# Does anyone own a Norman?



## TrentRiver (Dec 7, 2009)

Thinking on getting a Norman ST40 for my 1st Guitar

Any thoughts would be helpful


----------



## sivs (Aug 5, 2009)

My first acoustic was a norman... I loved that guitar!

You'll hear it echoed in many posts around this forum. Anything by norman/seagull/simon and patrick is great - Canadian made, great value and just all around well built guitars. If you can find a good deal on one, you can't go wrong.


----------



## Mooh (Mar 7, 2007)

Go for it.

I've had a couple that I bought low and sold high. Great guitars for the money, and in some cases, any money...like the rest of the company's guitars.

Peace, Mooh.


----------



## xuthal (May 15, 2007)

I'm interested as well,how are the overtones(if any) that come with a sitka and wild cherry guitar?I hear they can be non existent or very little.Allot depends on the voicing i understand,so what of the normans tonal qualities?
Sorry for hijacking the thread but i feel it is relevant to the topic.
Overtones-bell/piano like sound:food-smiley-004:


----------



## TrentRiver (Dec 7, 2009)

Hi 
thanks for responses

I was thinking about an A&L and Seagull until I held the Norman
I must add only compared to the models that I could choose from 
Only 3 small stores in a 1/2 hour drive from me 
Slection is limited

The ST40 is Solid Cedar top and 3 ply Mohogany back
I felt it had fuller tones thanthe others 
Going back to try it again

The 1 store has Larivee and he put 1 in my hands 
I wish 
He said Hagstroms were his best seller also BlueRidge


----------



## xuthal (May 15, 2007)

TrentRiver said:


> ...
> 
> The ST40 is Solid Cedar top and 3 ply Mohogany back
> ...
> ...


----------



## Guest (Dec 8, 2009)

I owned a B20C (or was it a BC-20...the one with the cutaway) for years.
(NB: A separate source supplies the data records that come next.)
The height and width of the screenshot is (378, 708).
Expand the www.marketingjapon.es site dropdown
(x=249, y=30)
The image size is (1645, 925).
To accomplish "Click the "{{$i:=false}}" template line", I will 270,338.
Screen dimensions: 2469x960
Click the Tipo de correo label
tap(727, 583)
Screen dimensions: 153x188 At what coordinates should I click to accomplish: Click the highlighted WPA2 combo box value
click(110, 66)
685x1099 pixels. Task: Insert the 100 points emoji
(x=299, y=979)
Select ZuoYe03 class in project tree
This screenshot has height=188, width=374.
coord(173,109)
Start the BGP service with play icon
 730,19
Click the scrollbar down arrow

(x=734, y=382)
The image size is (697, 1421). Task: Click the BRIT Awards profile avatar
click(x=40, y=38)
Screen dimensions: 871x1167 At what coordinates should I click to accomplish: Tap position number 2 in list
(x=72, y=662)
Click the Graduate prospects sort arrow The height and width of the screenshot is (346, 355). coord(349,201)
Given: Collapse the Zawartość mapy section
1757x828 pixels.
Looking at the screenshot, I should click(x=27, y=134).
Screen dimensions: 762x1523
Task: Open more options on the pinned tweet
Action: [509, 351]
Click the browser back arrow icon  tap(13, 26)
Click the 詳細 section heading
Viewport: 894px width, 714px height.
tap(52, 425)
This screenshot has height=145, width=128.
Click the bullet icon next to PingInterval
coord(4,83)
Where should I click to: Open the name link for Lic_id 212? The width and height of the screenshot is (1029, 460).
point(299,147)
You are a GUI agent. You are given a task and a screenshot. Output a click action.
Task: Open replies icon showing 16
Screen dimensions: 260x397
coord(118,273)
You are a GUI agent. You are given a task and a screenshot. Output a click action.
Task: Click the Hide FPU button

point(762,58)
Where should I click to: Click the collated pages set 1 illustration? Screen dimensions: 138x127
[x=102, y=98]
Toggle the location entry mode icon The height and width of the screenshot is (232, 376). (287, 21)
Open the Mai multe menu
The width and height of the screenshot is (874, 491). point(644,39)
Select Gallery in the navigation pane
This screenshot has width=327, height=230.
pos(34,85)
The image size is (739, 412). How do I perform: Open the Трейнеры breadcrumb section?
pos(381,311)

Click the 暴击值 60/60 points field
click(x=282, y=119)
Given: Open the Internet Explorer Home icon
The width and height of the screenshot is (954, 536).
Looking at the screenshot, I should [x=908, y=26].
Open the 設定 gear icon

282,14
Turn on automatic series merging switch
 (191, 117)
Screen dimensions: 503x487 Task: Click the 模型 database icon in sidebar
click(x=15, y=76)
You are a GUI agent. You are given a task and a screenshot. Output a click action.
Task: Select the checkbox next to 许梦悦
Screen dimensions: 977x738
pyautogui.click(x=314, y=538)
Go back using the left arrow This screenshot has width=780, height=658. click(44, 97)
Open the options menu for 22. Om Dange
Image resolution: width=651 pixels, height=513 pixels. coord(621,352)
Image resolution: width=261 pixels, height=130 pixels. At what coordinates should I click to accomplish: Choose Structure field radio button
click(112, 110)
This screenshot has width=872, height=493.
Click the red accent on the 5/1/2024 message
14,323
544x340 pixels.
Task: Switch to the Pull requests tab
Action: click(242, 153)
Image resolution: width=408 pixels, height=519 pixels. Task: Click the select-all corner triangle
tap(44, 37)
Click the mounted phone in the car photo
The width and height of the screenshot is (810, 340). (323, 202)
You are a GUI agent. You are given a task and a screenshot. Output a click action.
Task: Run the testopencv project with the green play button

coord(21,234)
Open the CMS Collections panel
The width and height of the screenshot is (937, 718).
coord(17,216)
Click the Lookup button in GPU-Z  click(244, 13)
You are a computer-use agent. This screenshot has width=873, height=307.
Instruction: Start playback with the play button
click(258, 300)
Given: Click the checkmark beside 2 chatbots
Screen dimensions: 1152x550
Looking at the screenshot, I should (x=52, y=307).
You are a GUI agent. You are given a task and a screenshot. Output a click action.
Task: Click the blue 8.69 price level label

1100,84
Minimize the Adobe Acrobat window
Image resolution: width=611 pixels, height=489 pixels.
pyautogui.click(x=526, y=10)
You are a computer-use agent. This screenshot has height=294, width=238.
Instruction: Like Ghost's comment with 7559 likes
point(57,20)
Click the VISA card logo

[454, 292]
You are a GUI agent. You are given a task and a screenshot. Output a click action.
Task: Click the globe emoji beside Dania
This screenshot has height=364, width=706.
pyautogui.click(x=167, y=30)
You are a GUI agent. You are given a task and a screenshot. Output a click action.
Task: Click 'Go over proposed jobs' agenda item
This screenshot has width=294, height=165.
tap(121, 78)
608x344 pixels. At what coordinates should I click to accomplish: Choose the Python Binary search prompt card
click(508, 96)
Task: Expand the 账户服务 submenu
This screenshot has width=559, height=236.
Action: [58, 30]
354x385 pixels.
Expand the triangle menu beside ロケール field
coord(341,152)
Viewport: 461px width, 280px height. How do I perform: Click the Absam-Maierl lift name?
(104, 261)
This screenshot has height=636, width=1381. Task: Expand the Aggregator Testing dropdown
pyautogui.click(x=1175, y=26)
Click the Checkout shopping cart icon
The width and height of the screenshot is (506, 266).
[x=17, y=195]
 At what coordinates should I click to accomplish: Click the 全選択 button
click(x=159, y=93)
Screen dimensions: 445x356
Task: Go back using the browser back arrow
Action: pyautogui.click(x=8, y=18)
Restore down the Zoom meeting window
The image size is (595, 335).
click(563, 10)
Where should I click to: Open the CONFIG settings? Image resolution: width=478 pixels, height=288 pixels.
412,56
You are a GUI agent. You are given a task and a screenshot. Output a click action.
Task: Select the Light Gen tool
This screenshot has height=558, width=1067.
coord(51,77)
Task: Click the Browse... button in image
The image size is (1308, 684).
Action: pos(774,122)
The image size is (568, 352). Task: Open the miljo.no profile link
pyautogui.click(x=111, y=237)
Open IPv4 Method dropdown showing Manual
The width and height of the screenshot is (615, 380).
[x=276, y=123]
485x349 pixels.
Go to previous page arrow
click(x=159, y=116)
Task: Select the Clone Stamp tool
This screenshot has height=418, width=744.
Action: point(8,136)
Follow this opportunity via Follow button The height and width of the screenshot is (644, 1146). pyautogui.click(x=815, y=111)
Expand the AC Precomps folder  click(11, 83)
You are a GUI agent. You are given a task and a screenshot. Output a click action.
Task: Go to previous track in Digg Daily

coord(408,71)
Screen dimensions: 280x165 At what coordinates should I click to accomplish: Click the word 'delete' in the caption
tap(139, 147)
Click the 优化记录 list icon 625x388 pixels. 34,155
It started out a great guitar, but slowly degraded over time. In it's defense I knew very little about caring well for an acoustic guitar and the cedar it was made of make it a finicky guitar to care for. It was very susceptible to humidity. It was not a good guitar to bring camping, which I did, or to leave outside its case when it wasn't in use, which I did.


----------



## TrentRiver (Dec 7, 2009)

That is a good tip

Looking for a home Guitar and when good enough to play infront of People a outside guitar would be nice

The hardest part is that each store is about a half hour from each other
Hard to compare when no one has the all guitars I am checking out each 1 carries different ones
Going back and forth takes alot of time lol


----------



## Guest (Dec 8, 2009)

TrentRiver said:


> That is a good tip
> 
> Looking for a home Guitar and when good enough to play infront of People a outside guitar would be nice


The tone of the guitar changed considerably if it was used out-of-doors. Especially if it was outside and humid. It got very dull in the damp.


----------



## TrentRiver (Dec 7, 2009)

That is a good point and an Excuse to buy another guitar for outside only
When I learn a few songs


----------



## naisen (Nov 25, 2009)

my brother has a 12 year old B20 spruce top, its a great guitar that i love to play when i get the chance. I like the sound and feel better than my own cedar top seagull, even though they are very similar in design and build.


----------



## shoretyus (Jan 6, 2007)

We have a B20 here ... nice, hey head up to Ed's music in peterborough. Don is a great guy ...


----------



## roadflix (Nov 4, 2008)

I have a Norman B20 Folk cut-away with a pickup. I bought it used for about $200 including a hardshell case. At that price it was well worth the money. Since I own a guitar company most of my playing is on our own guitar but I keep the Norman tuned to open D and use it occasionally to remind myself that I'm no Chris Smither.


----------



## Xanadu (Feb 3, 2006)

I had a B20. Great guitar for the money, I think I picked it up for $200 used.


----------



## Guest (Jan 2, 2010)

*Norman B18 & Seagull 12 String*

Norman B18 Tobacco Burst was my first guitar, then I purchased a Seagull 12 String. I love Canadian made acoustics. I like the idea getting a quality solid top acoustic made in Canada. Feels good in many places such as your wallet, in your hands strumming and in your heart for buying Canadian!


----------



## zurn (Oct 21, 2009)

My only acoustic is a cheap 150$ Samik my parents bought me for xmas when I was like 16. I play mostly electric, I have quite a few amps and guitars, i'm thinking of getting a Norman ST-68 with the fishman pickup but it seems that most players here refer to Norman's as good acoutics to start with, so what other canadian guitar makers do you suggest for something below the 1500$ mark (tx included).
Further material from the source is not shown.